Oczywiście istniały alternatywne aplikacje, które oferowały backup sekretów. Tylko jakoś bardziej ufam dostawcy systemu operacyjnego na moje urządzenie, niż losowej appce. Podejrzewam, że ludzi takich jak ja było więcej.

Jak było wcześniej?

Wcześniej było… słabo. Z backupem Google Authenticator można było sobie radzić na kilka sposobów. Pierwszym było zdjęcie/screenshot QRcode przy włączaniu TOTP. Średnio wygodne w przechowywaniu (bitmapa/wydruk), zajmujące dużo miejsca, żeby wyszukiwać trzeba dobrze opisać.

Kolejny sposób to zapisanie kodów ratunkowych. Większość serwisów w momencie generowania sekretu TOTP podaje kody ratunkowe do wydrukowania/zapisania. Niezłe, o ile ktoś korzysta z managera haseł.

Ostatni sposób to… drugie urządzenie z Google Authenticator i utrzymywanie kodów na obu urządzeniach. Dość drogie z uwagi na koszt kolejnego urządzenia, niezbyt wygodne z uwagi na konieczność ręcznej synchronizacji.

Jak widać, powyższe sposoby są niezbyt wygodne, albo działają dla osób, które mają dobrze poukładane backupy. Dla osób, które po prostu chcą mieć zabezpieczone konta przez 2FA, a niekoniecznie chcą projektować system backupów, uwzględniając jego dostępność – bardzo średnie. Bo właśnie, fajnie, że masz wydrukowane QRcode’y czy kody ratunkowe przechowywane w sejfie. Ale co jesteś właśnie na wakacjach i tracisz telefon, wraz z dostępem do wszystkich serwisów?

Wady

Obecne rozwiązanie nie jest idealne. Nadal będziemy uzależnieni od Google w kwestii backupu kodów i ich odzyskania. Dla większości ludzi będzie to zapewne akceptowalne ryzyko, tym bardziej, że ma znaczenie wyłącznie przy odzyskiwaniu, czyli bardzo rzadko.

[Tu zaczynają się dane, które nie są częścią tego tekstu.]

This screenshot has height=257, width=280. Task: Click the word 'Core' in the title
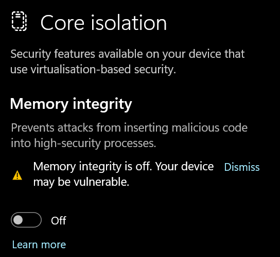(62, 23)
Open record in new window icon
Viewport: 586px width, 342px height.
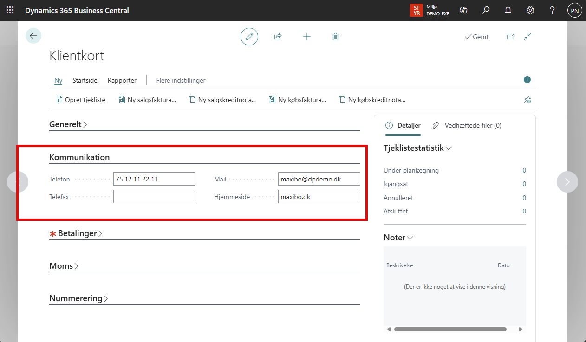click(x=510, y=37)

Kolejną wadą jest trzymanie wszystkich jajek w jednym miejscu. Konto Google staje się SPOF. Szczególnie, jeśli ktoś korzysta także z zapamiętywania haseł przy pomocy Google.

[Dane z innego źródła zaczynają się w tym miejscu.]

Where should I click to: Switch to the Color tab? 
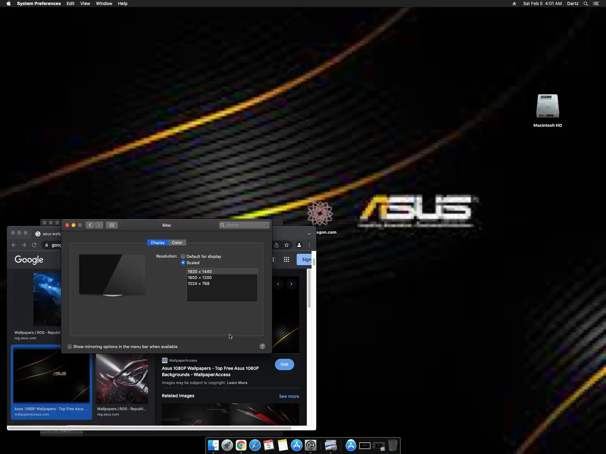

Jeszcze osobną sprawą jest kwestia zaufania do samego Google. Nie napisałem tego pierwotnie i wprost, ale uznałem, że jeśli mamy OS od Google, zintegrowany z ich sklepem i konto w ich serwisie, to z jakiegoś powodu ufamy Google. Zależy oczywiście od modelu zagrożeń.

Zaufanie do Google jest tym istotniejsze, że backup kodów trafia do Google w postaci niezaszyfrowanej. Czy Google udostępni np. służbom kody 2FA? Nie wiem, ale się domyślam. Po raz kolejny, kwestia modelu zagrożeń. Szczęśliwie Google zapowiedziało dodanie szyfrowania.

Podsumowanie

Uważam tę zmianę za bardzo dobrą, z punktu widzenia przeciętnego użytkownika i mam nadzieję, że przyczyni się do popularyzacji 2FA. W ogóle ostatnio mamy dobry klimat dla 2FA opartych o TOTP. Najpierw wyłączenie 2FA przy pomocy SMSów w Twitterze, teraz backupy w Google Authenticator.

Paradoksalnie jednak, po tej zmianie może się okazać, że… lepiej zmienić dostawcę appki do 2FA, niż włączać backup do chmury Google w Google Authenticator. W sugerowanych pojawiły się FreeOTP, FreeOTP+, 2FAS.

UPDATE: Dodane info o zaufaniu do Google. Dodane info o braku szyfrowania i zapowiedź dodania. Zaktualizowane podsumowanie.